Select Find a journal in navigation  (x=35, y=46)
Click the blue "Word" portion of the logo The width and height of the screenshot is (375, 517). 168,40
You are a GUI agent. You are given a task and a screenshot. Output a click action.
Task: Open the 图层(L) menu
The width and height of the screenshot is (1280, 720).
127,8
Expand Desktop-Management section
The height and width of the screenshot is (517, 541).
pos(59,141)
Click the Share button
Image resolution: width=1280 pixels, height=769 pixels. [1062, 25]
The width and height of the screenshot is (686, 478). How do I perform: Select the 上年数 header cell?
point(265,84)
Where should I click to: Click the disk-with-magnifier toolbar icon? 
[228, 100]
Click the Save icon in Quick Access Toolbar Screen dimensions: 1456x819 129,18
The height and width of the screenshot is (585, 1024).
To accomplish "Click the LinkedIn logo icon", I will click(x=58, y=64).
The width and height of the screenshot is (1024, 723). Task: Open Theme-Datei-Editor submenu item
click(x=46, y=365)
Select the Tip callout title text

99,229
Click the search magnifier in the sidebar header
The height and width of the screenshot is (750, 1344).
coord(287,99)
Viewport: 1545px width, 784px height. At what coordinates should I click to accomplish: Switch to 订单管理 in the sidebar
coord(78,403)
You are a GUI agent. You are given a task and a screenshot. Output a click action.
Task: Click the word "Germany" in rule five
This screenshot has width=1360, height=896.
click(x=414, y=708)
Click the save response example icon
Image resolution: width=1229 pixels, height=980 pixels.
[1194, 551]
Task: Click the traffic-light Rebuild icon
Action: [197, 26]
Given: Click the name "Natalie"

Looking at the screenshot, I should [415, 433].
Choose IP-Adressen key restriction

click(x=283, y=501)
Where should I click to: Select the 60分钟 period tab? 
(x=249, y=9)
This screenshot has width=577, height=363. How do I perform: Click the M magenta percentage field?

▬▬▬▬▬▬

Lay out the lines of the entries from the line with "The height and width of the screenshot is (585, 1024)." to the line with "coord(287,99)", both included, as a Markdown table with the columns Row and Line. Number each row and leave out blank lines.

| Row | Line |
|---|---|
| 1 | The height and width of the screenshot is (585, 1024). |
| 2 | To accomplish "Click the LinkedIn logo icon", I will click(x=58, y=64). |
| 3 | The width and height of the screenshot is (1024, 723). Task: Open Theme-Datei-Editor submenu item |
| 4 | click(x=46, y=365) |
| 5 | Select the Tip callout title text |
| 6 | 99,229 |
| 7 | Click the search magnifier in the sidebar header |
| 8 | The height and width of the screenshot is (750, 1344). |
| 9 | coord(287,99) |